Title: Parameter constraints for distance-regular graphs that afford spin models

Abstract: In 1990, Vaughn Jones introduced a link invariant constructed using matrices known as spin models. In 1996, Francois Jaeger discovered that spin model matrices are contained in the Bose-Mesner algebra of an association scheme. Since many examples of association schemes arise from distance-regular graphs, it is natural to ask which distance-regular graphs afford a spin model.

Title: Analogue of Fomin-Stanley algebra on bumpless pipedreams

There will be a pre-seminar presenting relevant background at the beginning graduate level starting at 1:00 pm.

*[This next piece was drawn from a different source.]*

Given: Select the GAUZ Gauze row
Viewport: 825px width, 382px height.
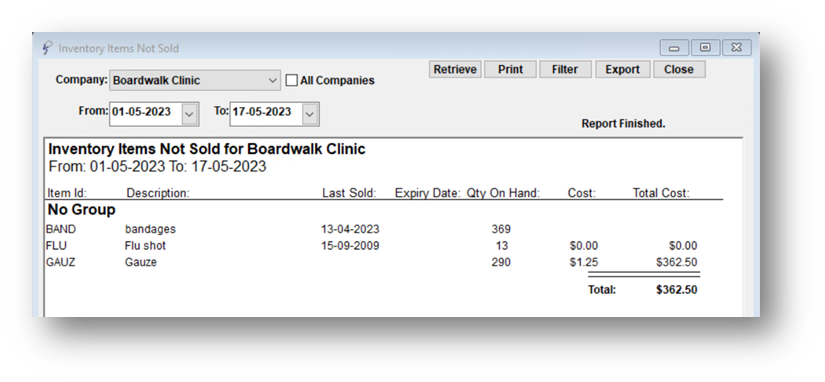Looking at the screenshot, I should click(373, 262).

Abstract: Schubert polynomials are distinguished representatives of Schubert cells in the cohomology of the flag variety. Pipedreams (PD) and bumpless pipedreams (BPD) are two combinatorial models of Schubert polynomials. There are many classical perspectives to view PDs: Fomin and Stanley represented each PD as an element in the NilCoexter algebra; Lenart and Sottile converted each PD into a labeled chain in the Bruhat order. In this talk, we unravel the BPD analogues of both viewpoints.

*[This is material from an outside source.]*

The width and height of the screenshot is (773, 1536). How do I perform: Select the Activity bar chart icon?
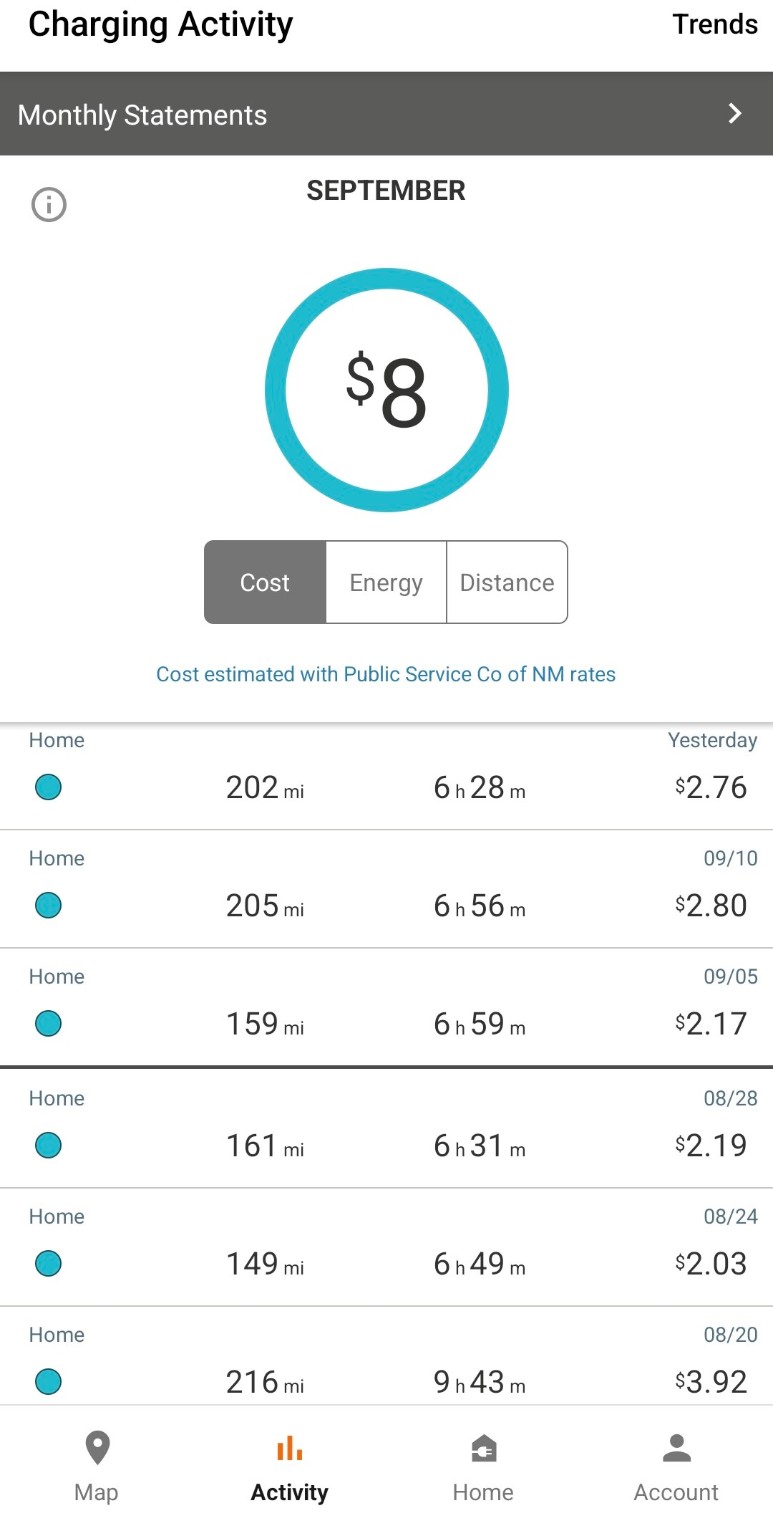[289, 1447]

One application of our results is a simple bijection between PDs and BPDs via Lenart's growth diagram.

Title: The Sunflower Problem: Restricted Intersections

There will be a pre-seminar presenting relevant background at the beginning graduate level starting at 1pm.

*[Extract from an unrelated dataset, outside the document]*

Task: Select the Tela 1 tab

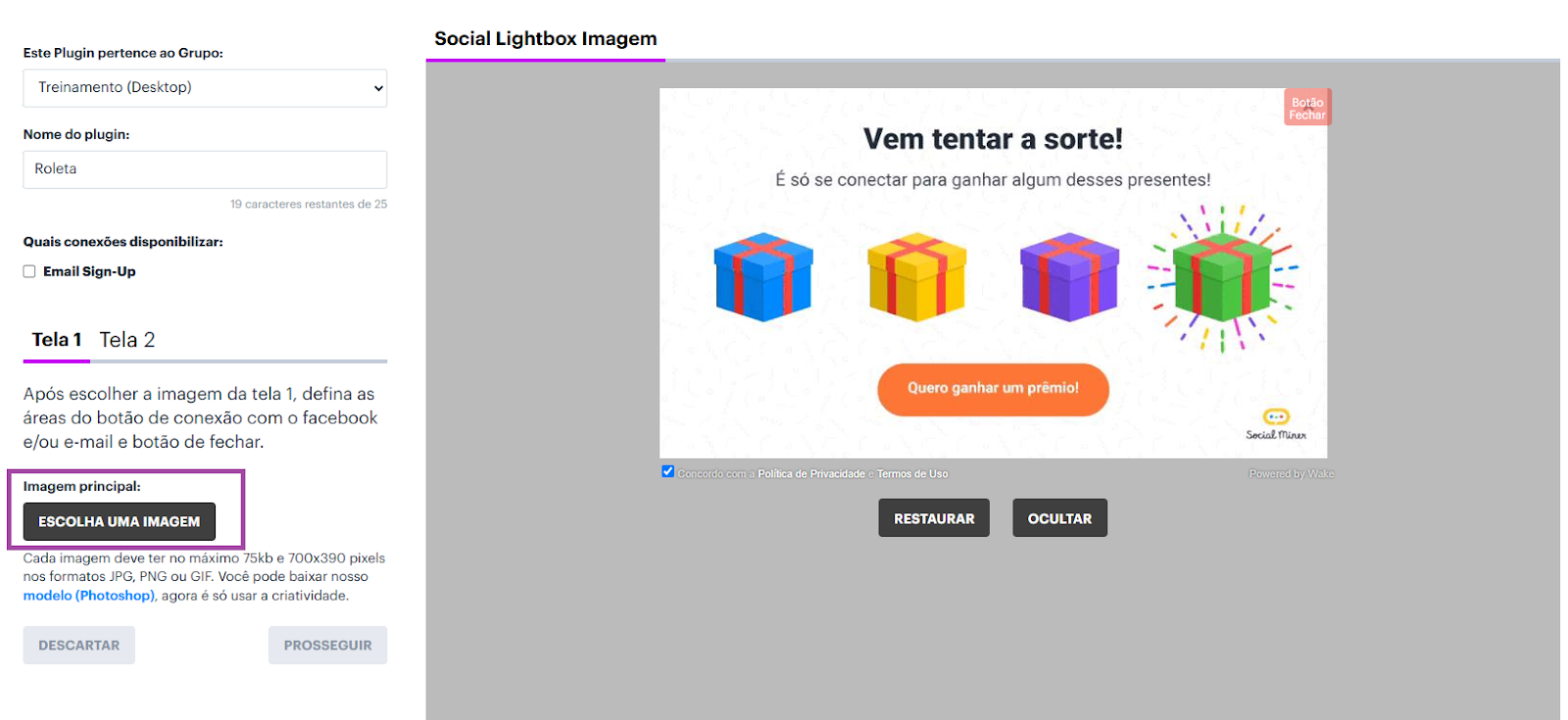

Abstract: A sunflower with $r$ petals is a collection of $r$ sets over a ground set $X$ such that every element in $X$ is in no set, every set, or exactly one set. Erdos and Rado showed that a family of sets of size $n$ contains a sunflower if there are more than $n!(r-1)^n$ sets in the family. Alweiss et al. and subsequently Rao and Bell et al. improved this bound to $(O(r \log(n))^n$.

In this talk, I will discuss the sunflower problem with an additional restriction, a bound on the size of pairwise intersections in the set family. In particular, I will show an improved bound for set families when the size of the pairwise intersections of any two sets is in a set $L$. This talk is based on https://arxiv.org/abs/2307.01374.

Title: A Fast Combinatorial Algorithm for the Bilevel Knapsack Problem with Interdiction Constraints

Abstract: We consider the bilevel knapsack problem with interdiction constraints, a generalization of 0-1 knapsack. In this problem, there are two knapsacks and n items. The objective is to select some items to pack into the first knapsack (i.e. interdict) such that the maximum profit attainable from packing the remaining items into the second knapsack is minimized. We present a combinatorial branch-and-bound algorithm which outperforms the current state-of-the-art solution method in computational experiments for 99% of the instances reported in the literature.

Title: Proof of the Clustered Hadwiger Conjecture

Abstract: Hadwiger's Conjecture asserts that every Kh-minor-free graph is properly (h-1)-colourable. We prove the following improper analogue of Hadwiger's Conjecture: for fixed h, every Kh-minor-free graph is (h-1)-colourable with monochromatic components of bounded size.